Stored records
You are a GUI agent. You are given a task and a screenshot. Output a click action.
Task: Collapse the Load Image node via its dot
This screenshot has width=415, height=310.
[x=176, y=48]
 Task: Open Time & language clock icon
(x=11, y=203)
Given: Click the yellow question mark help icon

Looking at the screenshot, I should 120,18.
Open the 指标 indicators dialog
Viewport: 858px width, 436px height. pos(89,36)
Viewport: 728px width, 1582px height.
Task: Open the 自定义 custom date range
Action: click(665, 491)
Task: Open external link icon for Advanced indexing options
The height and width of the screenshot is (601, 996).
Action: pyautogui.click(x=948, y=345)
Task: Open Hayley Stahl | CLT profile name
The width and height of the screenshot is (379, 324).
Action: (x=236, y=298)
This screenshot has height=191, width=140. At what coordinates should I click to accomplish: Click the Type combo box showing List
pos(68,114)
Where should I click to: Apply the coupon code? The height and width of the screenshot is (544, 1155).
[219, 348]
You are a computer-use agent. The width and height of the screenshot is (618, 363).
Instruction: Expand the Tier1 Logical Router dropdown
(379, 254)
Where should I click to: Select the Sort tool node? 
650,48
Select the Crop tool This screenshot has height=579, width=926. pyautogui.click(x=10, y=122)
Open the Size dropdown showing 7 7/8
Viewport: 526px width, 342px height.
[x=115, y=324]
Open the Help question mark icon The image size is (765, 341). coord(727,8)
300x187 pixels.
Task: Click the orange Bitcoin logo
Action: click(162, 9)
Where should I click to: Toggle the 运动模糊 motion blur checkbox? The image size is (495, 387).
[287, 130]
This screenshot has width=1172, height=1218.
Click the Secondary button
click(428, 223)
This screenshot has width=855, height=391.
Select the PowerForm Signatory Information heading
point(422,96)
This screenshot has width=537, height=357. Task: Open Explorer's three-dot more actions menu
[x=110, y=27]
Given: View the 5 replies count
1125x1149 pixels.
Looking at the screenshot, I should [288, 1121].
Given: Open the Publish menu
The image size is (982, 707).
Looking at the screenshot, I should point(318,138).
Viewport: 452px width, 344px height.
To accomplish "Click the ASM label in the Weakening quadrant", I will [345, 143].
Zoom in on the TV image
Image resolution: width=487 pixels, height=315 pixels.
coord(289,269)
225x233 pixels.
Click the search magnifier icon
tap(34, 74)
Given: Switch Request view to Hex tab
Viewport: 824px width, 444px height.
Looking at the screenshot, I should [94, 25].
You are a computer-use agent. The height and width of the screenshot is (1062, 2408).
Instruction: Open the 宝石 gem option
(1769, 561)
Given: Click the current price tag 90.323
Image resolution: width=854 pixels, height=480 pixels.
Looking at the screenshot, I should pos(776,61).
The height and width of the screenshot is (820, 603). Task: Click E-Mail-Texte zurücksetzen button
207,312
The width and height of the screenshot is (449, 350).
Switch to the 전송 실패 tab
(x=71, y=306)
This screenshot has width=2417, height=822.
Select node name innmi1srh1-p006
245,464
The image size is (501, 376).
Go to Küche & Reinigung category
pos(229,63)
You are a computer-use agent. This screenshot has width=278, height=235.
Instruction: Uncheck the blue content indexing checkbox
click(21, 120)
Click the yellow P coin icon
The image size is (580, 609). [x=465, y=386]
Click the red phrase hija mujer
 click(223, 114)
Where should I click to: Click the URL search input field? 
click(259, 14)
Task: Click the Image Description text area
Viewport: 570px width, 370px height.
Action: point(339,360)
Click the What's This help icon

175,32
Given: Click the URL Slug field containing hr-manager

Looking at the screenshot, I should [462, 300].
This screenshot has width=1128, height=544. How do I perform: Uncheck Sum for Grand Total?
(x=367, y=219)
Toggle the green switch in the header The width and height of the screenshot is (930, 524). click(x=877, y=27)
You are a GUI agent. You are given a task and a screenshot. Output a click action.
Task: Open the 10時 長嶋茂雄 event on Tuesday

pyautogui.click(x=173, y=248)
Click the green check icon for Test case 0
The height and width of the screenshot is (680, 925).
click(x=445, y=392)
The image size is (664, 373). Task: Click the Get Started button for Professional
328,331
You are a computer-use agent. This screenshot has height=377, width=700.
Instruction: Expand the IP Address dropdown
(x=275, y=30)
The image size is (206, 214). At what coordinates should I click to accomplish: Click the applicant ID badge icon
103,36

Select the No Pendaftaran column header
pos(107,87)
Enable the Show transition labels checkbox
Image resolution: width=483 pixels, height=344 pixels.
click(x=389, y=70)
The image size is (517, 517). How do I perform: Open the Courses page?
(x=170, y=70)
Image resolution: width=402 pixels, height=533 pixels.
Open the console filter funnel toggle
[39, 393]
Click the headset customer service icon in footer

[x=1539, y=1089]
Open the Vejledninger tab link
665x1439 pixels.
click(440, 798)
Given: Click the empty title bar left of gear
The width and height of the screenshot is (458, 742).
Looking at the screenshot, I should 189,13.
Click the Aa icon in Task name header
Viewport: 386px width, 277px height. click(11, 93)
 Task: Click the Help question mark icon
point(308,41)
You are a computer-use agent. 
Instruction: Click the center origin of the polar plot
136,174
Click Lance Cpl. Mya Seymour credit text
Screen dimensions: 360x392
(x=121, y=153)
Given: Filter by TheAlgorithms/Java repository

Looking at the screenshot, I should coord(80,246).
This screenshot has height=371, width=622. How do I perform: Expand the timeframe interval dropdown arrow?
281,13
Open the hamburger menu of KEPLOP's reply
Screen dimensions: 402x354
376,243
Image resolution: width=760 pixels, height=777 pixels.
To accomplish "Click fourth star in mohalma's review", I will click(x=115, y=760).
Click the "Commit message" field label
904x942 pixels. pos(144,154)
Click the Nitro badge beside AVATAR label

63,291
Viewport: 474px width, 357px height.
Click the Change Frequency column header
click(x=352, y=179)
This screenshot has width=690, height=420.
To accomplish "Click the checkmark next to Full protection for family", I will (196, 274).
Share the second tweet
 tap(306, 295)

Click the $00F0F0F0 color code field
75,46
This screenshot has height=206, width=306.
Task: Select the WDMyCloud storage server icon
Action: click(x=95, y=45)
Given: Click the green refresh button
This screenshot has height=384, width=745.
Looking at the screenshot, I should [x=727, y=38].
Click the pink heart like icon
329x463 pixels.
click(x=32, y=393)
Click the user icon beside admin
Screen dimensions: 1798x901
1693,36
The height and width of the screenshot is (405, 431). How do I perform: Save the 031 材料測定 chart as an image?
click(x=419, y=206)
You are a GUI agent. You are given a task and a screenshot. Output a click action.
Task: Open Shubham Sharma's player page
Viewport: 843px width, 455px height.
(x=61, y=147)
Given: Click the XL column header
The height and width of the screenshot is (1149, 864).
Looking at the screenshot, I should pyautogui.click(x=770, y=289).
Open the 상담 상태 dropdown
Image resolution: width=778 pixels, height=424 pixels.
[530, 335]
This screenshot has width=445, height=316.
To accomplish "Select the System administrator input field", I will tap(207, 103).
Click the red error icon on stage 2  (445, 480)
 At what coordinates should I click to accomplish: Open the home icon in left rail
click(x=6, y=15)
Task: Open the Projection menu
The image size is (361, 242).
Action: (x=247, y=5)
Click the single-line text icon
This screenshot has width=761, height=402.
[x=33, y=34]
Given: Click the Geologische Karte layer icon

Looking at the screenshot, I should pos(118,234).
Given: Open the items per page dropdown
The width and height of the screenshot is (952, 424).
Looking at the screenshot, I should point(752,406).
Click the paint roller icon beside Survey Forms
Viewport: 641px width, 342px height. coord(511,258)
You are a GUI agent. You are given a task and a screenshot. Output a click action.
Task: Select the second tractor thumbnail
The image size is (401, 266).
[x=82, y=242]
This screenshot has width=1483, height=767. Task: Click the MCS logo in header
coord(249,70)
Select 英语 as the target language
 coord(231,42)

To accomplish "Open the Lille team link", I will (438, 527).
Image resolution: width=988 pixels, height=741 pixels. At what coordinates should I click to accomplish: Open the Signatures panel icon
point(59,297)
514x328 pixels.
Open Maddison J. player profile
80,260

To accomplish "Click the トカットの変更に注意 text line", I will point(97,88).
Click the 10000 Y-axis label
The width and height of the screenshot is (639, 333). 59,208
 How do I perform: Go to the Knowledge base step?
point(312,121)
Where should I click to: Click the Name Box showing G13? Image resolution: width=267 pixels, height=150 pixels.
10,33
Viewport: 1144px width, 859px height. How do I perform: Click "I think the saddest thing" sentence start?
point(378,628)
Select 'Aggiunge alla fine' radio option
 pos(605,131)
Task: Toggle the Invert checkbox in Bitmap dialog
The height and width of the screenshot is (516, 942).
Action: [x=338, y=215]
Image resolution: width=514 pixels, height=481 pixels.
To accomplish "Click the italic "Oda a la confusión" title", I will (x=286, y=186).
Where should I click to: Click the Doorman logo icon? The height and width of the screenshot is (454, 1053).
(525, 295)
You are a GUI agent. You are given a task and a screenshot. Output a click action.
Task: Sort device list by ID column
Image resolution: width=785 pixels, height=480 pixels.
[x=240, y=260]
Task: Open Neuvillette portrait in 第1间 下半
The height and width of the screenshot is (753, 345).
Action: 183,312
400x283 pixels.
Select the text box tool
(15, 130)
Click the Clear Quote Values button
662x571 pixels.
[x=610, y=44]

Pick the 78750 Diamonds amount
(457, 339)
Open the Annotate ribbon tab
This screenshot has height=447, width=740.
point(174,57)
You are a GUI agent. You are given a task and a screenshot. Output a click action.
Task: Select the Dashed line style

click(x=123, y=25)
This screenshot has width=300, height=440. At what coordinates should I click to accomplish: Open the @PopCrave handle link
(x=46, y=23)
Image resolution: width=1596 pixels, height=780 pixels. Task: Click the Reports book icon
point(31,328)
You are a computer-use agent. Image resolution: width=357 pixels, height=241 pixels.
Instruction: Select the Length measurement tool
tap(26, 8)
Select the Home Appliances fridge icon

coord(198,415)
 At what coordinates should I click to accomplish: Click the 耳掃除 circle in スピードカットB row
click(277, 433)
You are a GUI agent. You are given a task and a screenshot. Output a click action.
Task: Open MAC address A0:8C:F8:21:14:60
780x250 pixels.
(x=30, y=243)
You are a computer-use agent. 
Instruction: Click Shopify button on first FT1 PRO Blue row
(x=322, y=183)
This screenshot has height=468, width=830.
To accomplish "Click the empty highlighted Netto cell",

Exercise:
Only a number is needed here: the count of lines above that hold the string "empty".

Response box:
2